Mi abuela, que solo sabía las cuatro reglas, leer y escribir
cartas, mi abuela, afirmo, podría dar clase sin ponerse en evidencia. De hecho,
cualquiera puede “dar clase”, puesto que no es necesario tener demasiado fuste
para ello. Todo está en los libros y, si no, en internet.
El maestro, titulados superiores a parte, no es alguien que
posee conocimientos, sino aquel que consigue que el alumno aprenda. Y si no lo
consigue, fracasa. Cierto es que hay alumnos insalvables, pero en ellos es
donde el docente se tiene que dejar la piel y llorar con ellos cuando ellos
lloren.
Tantas leyes, proyectos, programaciones y mariconadas para
que, al final, el vanidoso titulado acabe diciendo: “Examen suspendido”. ¡No te
jode! ¡Que la evaluación sumativa es una aberración, señor profesional!

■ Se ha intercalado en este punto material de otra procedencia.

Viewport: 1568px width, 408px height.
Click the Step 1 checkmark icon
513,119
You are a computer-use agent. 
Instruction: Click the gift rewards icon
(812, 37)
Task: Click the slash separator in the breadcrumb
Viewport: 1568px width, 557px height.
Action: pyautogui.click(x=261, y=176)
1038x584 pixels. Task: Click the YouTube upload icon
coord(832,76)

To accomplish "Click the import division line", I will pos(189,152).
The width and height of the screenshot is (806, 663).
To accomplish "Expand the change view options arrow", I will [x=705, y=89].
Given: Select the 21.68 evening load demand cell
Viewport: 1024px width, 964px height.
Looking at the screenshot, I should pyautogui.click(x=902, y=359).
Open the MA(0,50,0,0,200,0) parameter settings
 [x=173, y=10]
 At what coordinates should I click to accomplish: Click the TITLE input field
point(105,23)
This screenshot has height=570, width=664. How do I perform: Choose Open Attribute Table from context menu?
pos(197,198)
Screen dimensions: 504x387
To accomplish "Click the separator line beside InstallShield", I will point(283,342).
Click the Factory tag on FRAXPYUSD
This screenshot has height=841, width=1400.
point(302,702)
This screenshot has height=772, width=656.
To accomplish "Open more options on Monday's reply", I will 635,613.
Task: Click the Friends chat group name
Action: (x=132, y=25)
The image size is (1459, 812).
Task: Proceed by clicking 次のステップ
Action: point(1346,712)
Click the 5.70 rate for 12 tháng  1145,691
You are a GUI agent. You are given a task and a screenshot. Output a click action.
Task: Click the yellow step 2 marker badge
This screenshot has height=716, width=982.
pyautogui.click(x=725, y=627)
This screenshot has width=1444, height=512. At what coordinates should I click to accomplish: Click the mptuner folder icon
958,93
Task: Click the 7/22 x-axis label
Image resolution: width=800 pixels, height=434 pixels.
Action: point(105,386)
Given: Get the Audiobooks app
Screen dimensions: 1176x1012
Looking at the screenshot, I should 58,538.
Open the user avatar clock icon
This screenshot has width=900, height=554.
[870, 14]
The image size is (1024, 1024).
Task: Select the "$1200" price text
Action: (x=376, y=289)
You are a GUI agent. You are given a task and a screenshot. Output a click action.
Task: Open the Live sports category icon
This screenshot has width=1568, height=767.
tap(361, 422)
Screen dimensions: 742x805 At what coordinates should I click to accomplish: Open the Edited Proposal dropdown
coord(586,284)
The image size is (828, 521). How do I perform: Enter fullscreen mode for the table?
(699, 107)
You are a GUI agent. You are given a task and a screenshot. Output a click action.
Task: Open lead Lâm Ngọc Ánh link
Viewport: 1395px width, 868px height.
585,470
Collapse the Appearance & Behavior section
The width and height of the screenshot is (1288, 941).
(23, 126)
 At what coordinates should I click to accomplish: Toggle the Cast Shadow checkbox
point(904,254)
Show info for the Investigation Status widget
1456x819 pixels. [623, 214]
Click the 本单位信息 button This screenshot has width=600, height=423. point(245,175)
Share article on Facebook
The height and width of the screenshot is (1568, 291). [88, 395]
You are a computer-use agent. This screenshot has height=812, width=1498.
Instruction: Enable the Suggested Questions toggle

Para plantarse delante de un grupo de chavales y contarles
la Batalla del Ebro o decirles cómo se suman polinomios no necesitamos eruditos
y, para provocar el aprendizaje, tampoco necesitamos proyectos, programas ni
programaciones. En realidad, no solo sobran, sino que molestan y hasta
dificultan la labor del maestro.
Pues eso, entre sabelotodos y burócratas nadan los críos
como pueden.
Por cierto, ¿cuántos volúmenes acarrea un alumno para una
asignatura, pongamos por caso Lengua?
- Un libro de texto.
- Una libreta.
- Un diccionario.
- Tres libros de lecturas obligatorias.
- Tres cuadernillos para la comprensión de las lecturas obligatorias.
- Tres cuadernillos de ortografía.
- Un cuadernillo de expresión escrita.
... Sumemos y dejemos ya la enumeración. Bastará con consultar cualquier
web de cualquier editorial. ¡Ante todo, el negocio!
Sintético y verdadero, como debiera ser la educación. Los que la convierten en burocracia, leyes, negocio o política tienen demasiado tiempo libre y ganas de ganar algo a cambio de complicar lo sencillo. ¡Cerdos que no tienen ni puta idea! Todo es demasiado sencillo, no hace falta complicarlo. Sabio artículo Julián.